* [Exercise materials]
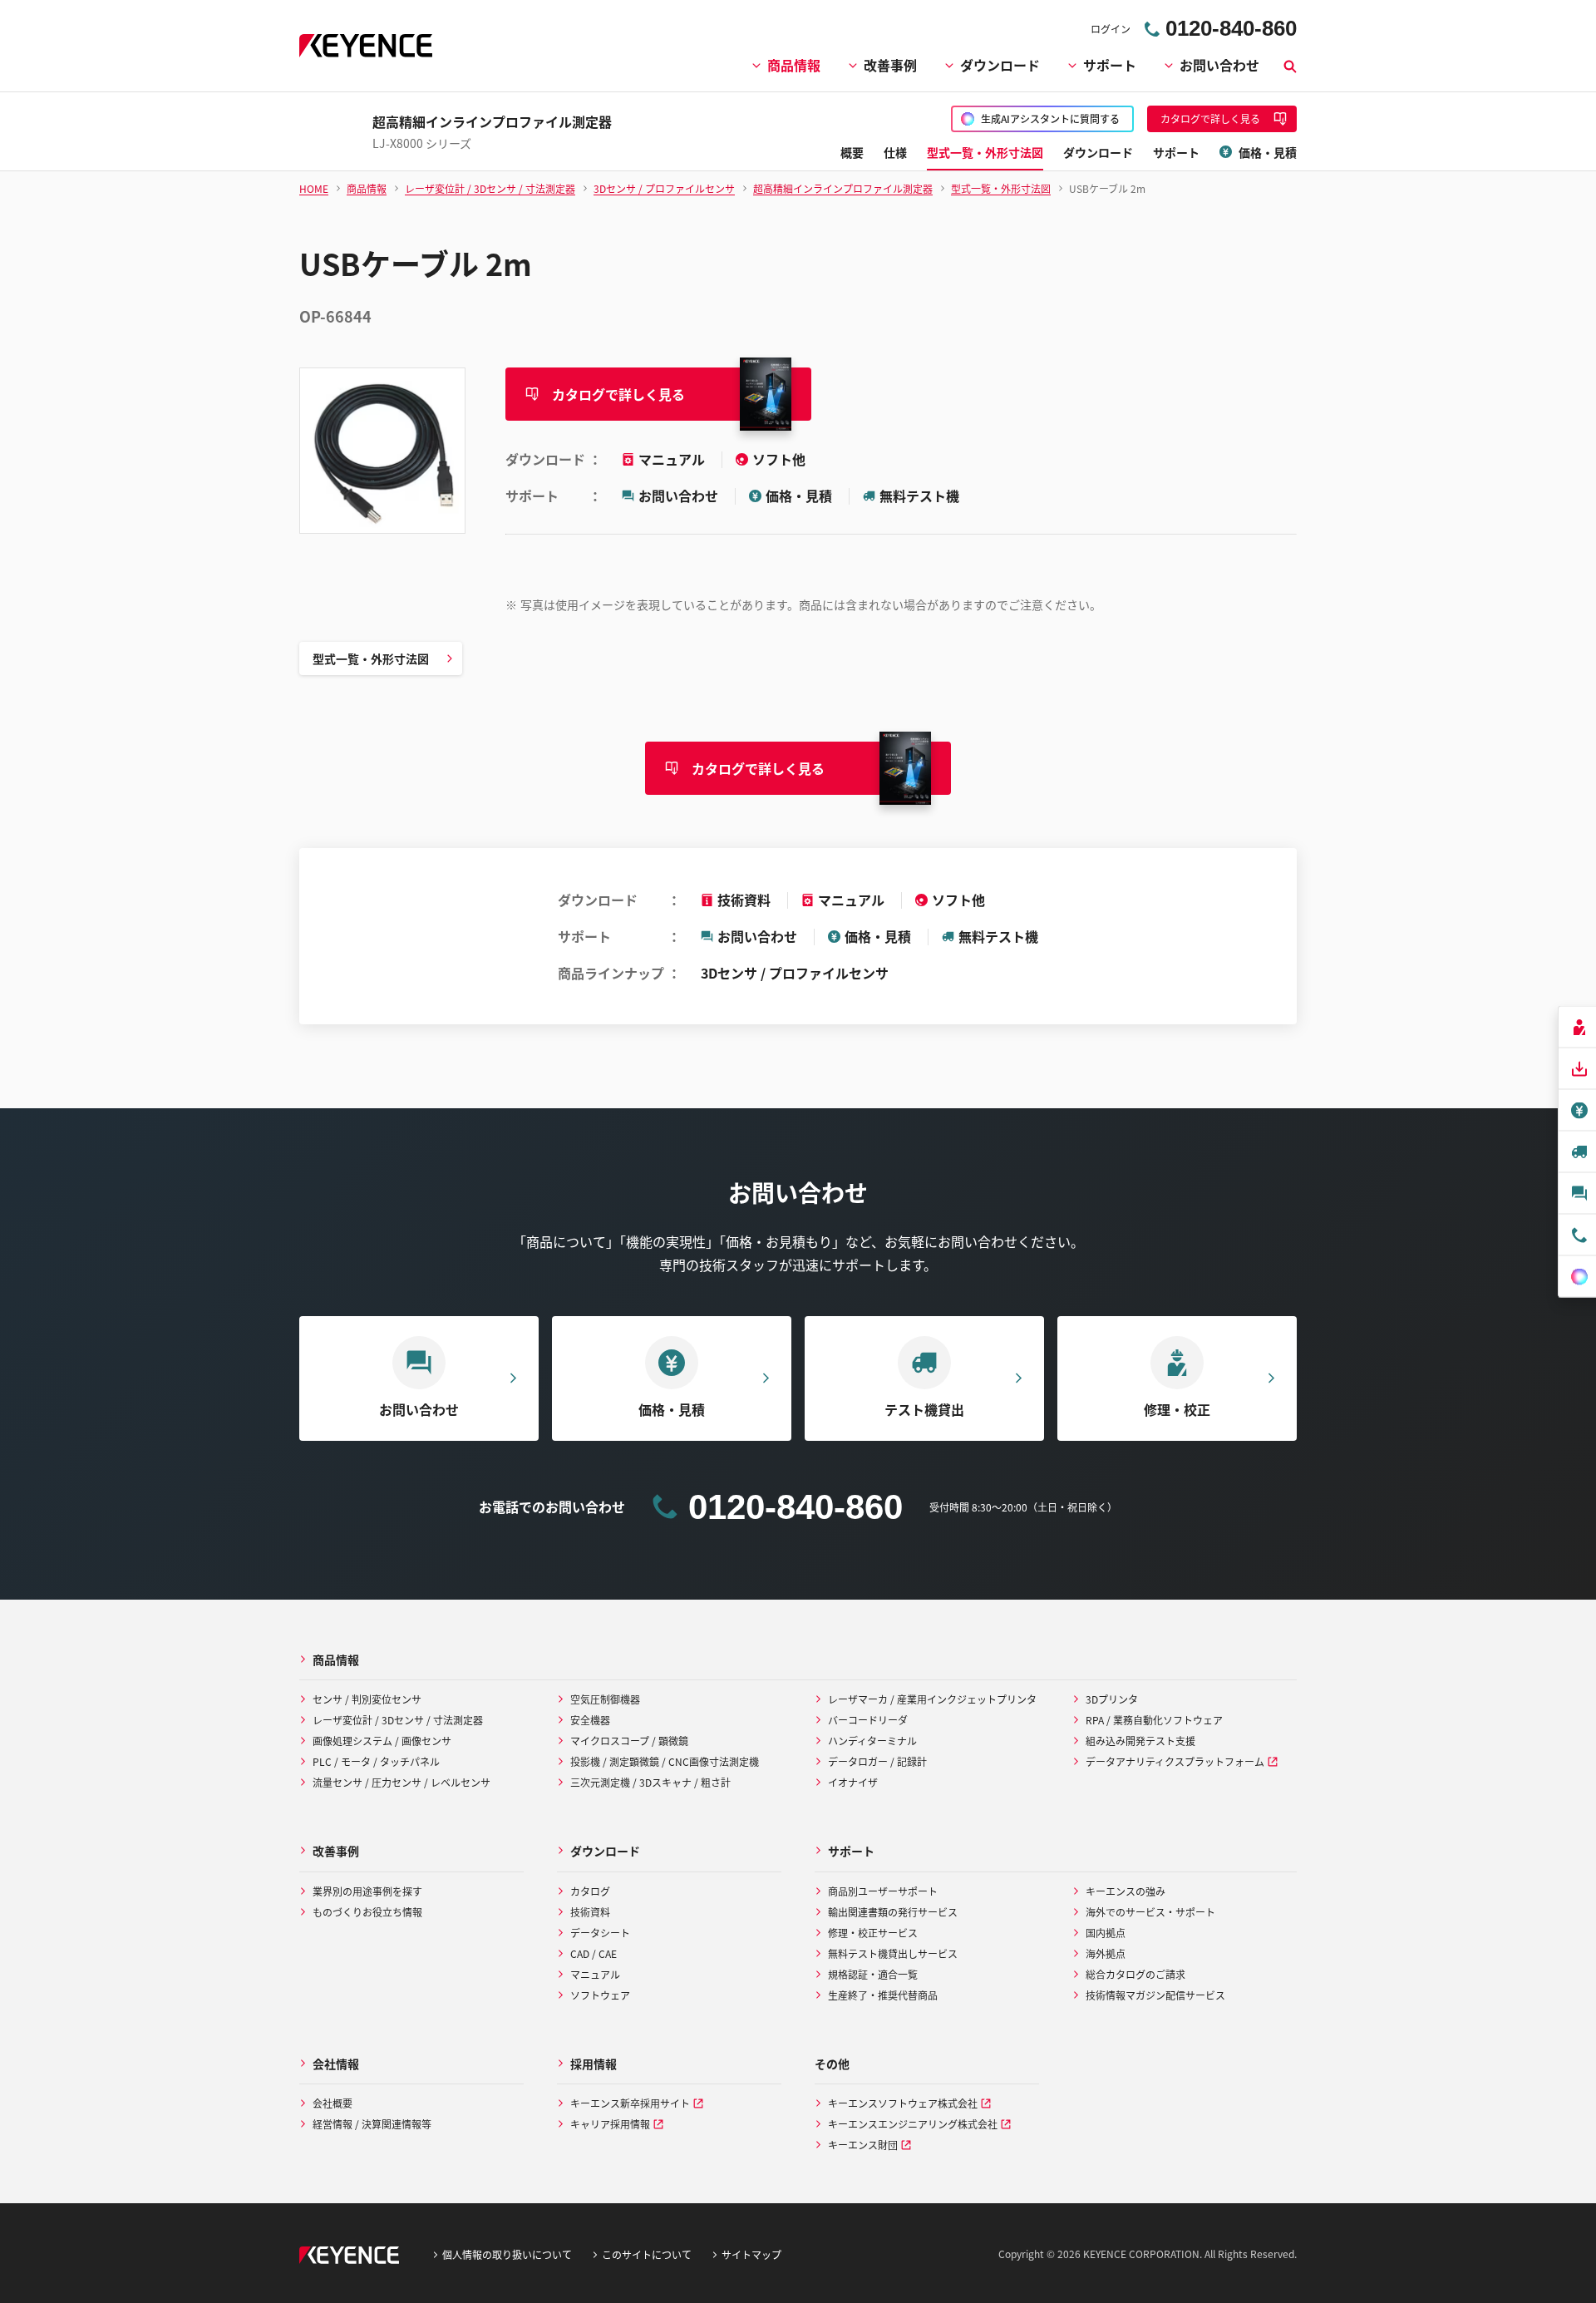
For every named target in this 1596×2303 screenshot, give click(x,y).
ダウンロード (1000, 65)
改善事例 (890, 65)
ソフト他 (778, 459)
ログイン (1110, 29)
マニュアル (673, 459)
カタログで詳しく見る (618, 394)
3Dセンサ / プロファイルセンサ (795, 973)
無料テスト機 (919, 495)
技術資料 (744, 900)
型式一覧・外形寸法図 (371, 658)
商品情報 (793, 65)
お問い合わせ (1219, 65)
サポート (1109, 65)
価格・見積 (799, 495)
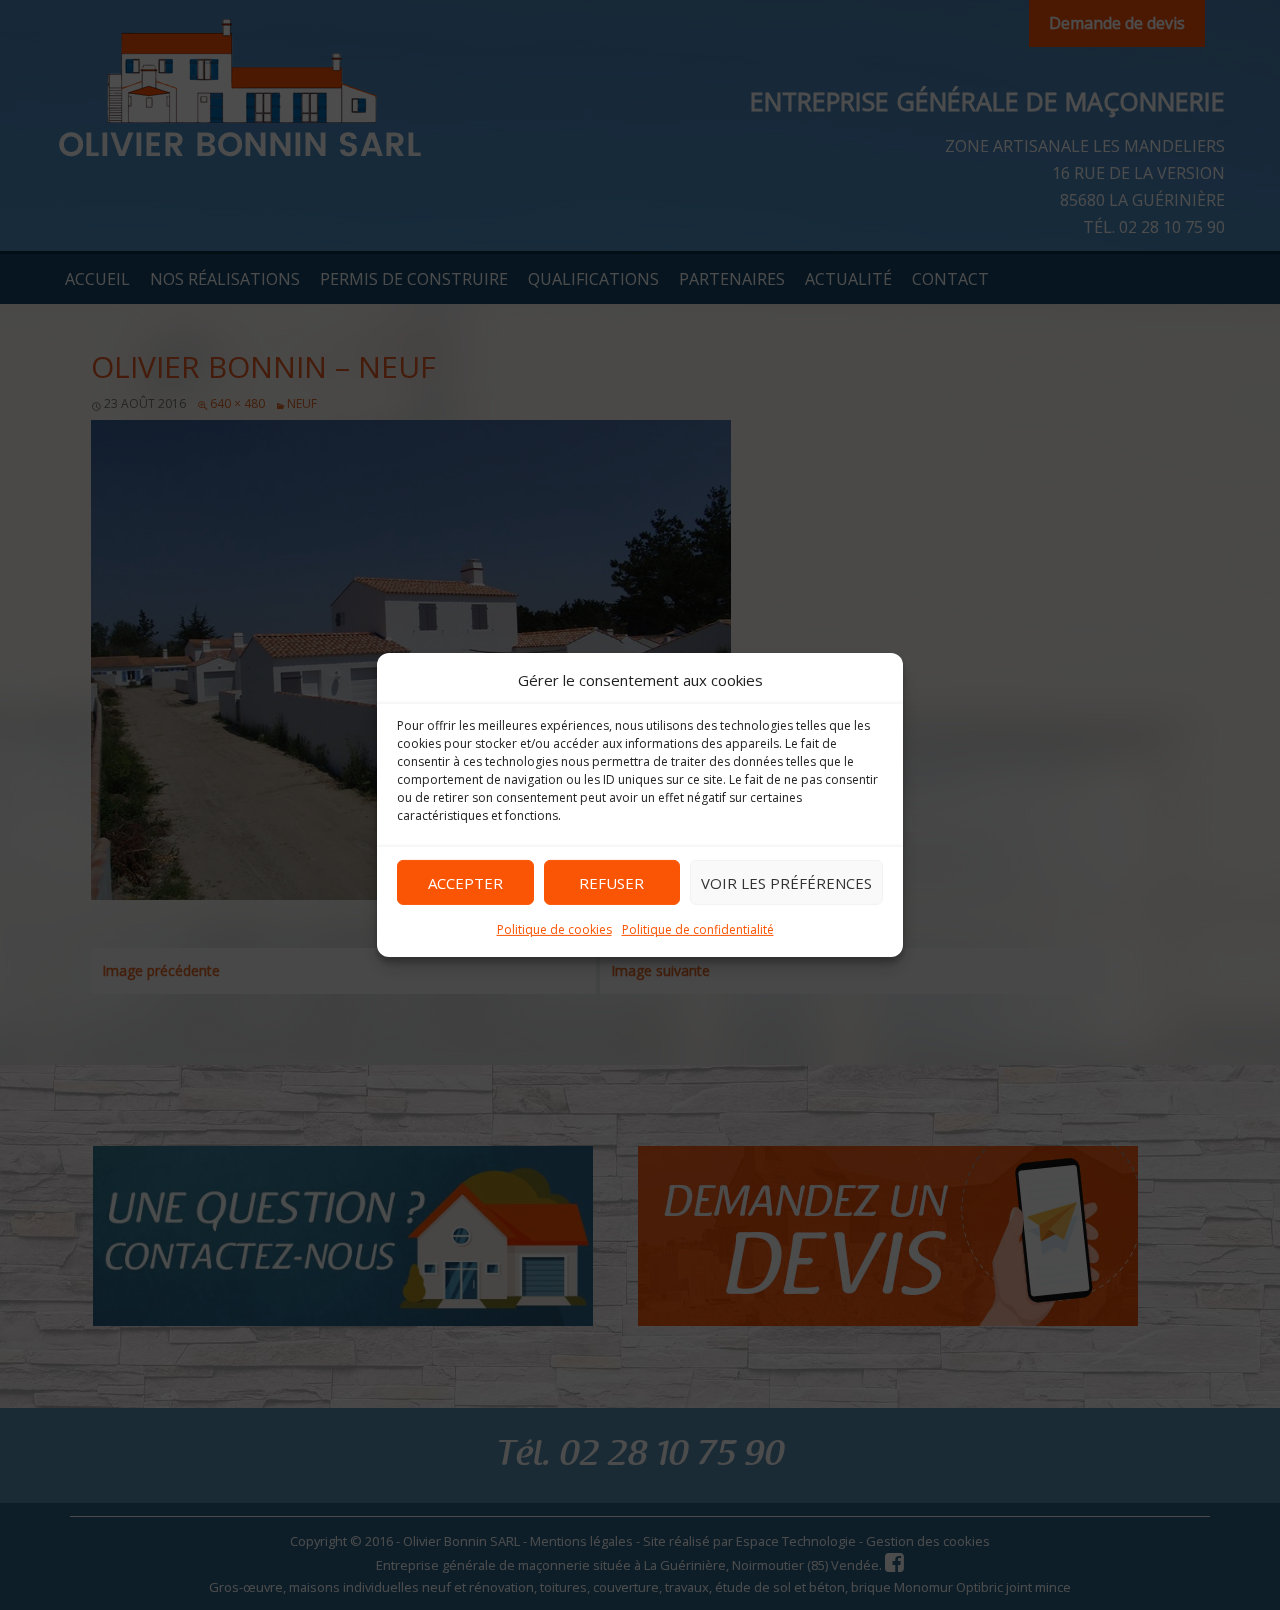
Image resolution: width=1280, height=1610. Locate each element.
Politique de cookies (554, 929)
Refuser (611, 882)
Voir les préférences (786, 882)
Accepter (465, 882)
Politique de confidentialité (698, 929)
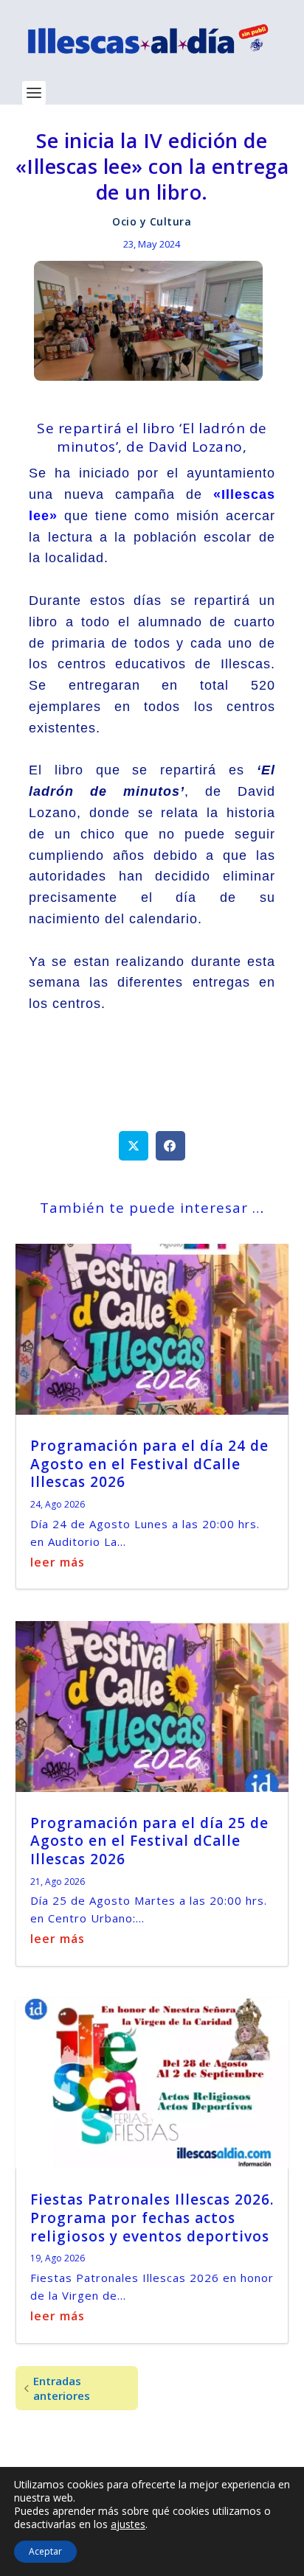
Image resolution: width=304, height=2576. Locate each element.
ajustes (128, 2524)
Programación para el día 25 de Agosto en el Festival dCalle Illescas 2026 (149, 1841)
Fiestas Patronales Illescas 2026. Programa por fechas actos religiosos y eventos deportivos (152, 2217)
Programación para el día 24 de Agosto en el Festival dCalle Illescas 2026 (149, 1463)
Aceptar (45, 2551)
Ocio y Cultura (151, 221)
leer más (57, 1562)
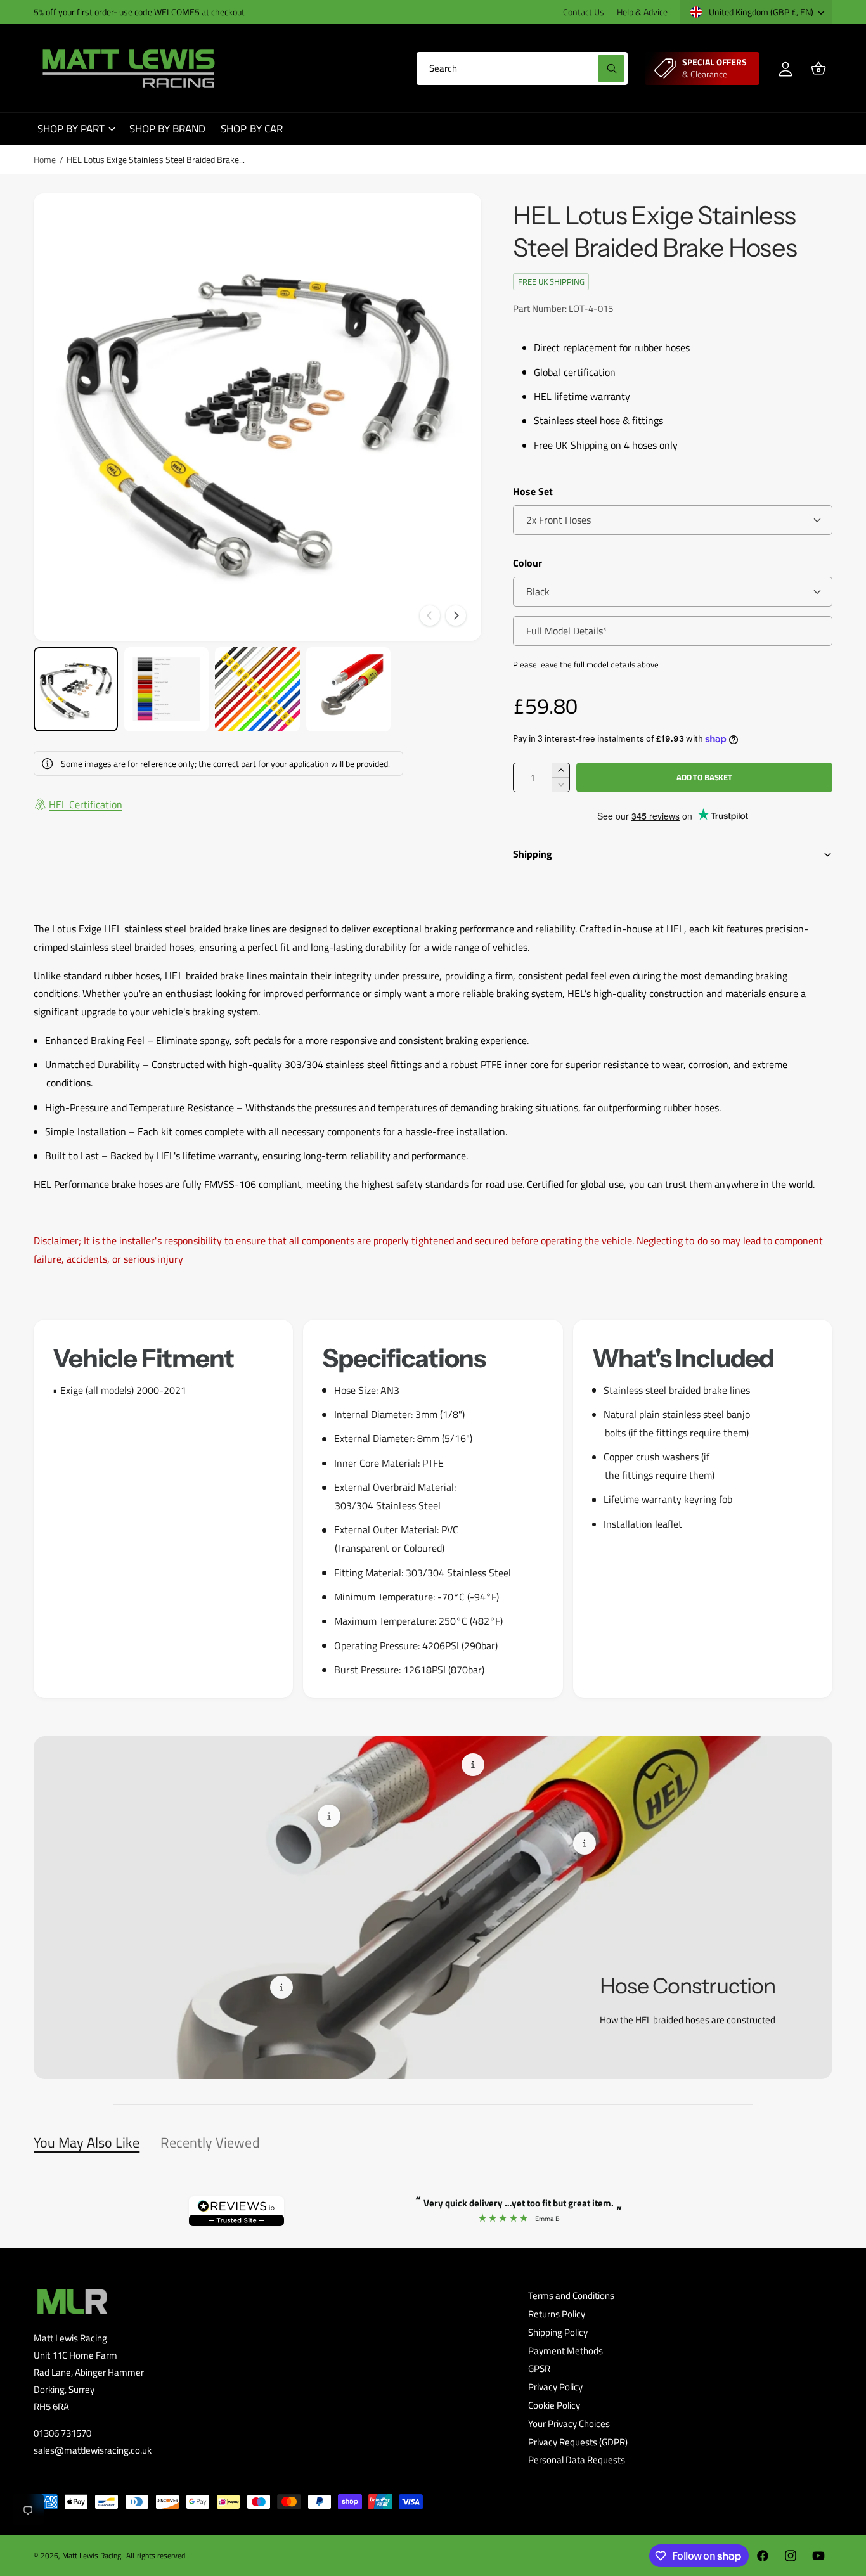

* [Problem] The entries are to be reproduced exactly, excluding any pictures they contain.

* [Exercise response]
For every named target in this 1596×2303 screenshot, give click(x,y).
ダウンロード (1000, 65)
改善事例 (890, 65)
ソフト他 (778, 459)
ログイン (1110, 29)
マニュアル (673, 459)
カタログで詳しく見る (618, 394)
3Dセンサ / プロファイルセンサ (795, 973)
無料テスト機 (919, 495)
技術資料 (744, 900)
型式一覧・外形寸法図 (371, 658)
商品情報 (793, 65)
お問い合わせ (1219, 65)
サポート (1109, 65)
価格・見積 (799, 495)
Image resolution: width=1280, height=1610. Locate each element.
Politique de cookies (554, 929)
Refuser (611, 882)
Voir les préférences (786, 882)
Accepter (465, 882)
Politique de confidentialité (698, 929)
Image resolution: width=304, height=2576. Locate each element.
ajustes (128, 2524)
Programación para el día 25 de Agosto en el Festival dCalle Illescas 2026 (149, 1841)
Fiestas Patronales Illescas 2026. Programa por fechas actos religiosos y eventos deportivos (152, 2217)
Programación para el día 24 de Agosto en el Festival dCalle Illescas 2026 (149, 1463)
Aceptar (45, 2551)
Ocio y Cultura (151, 221)
leer más (57, 1562)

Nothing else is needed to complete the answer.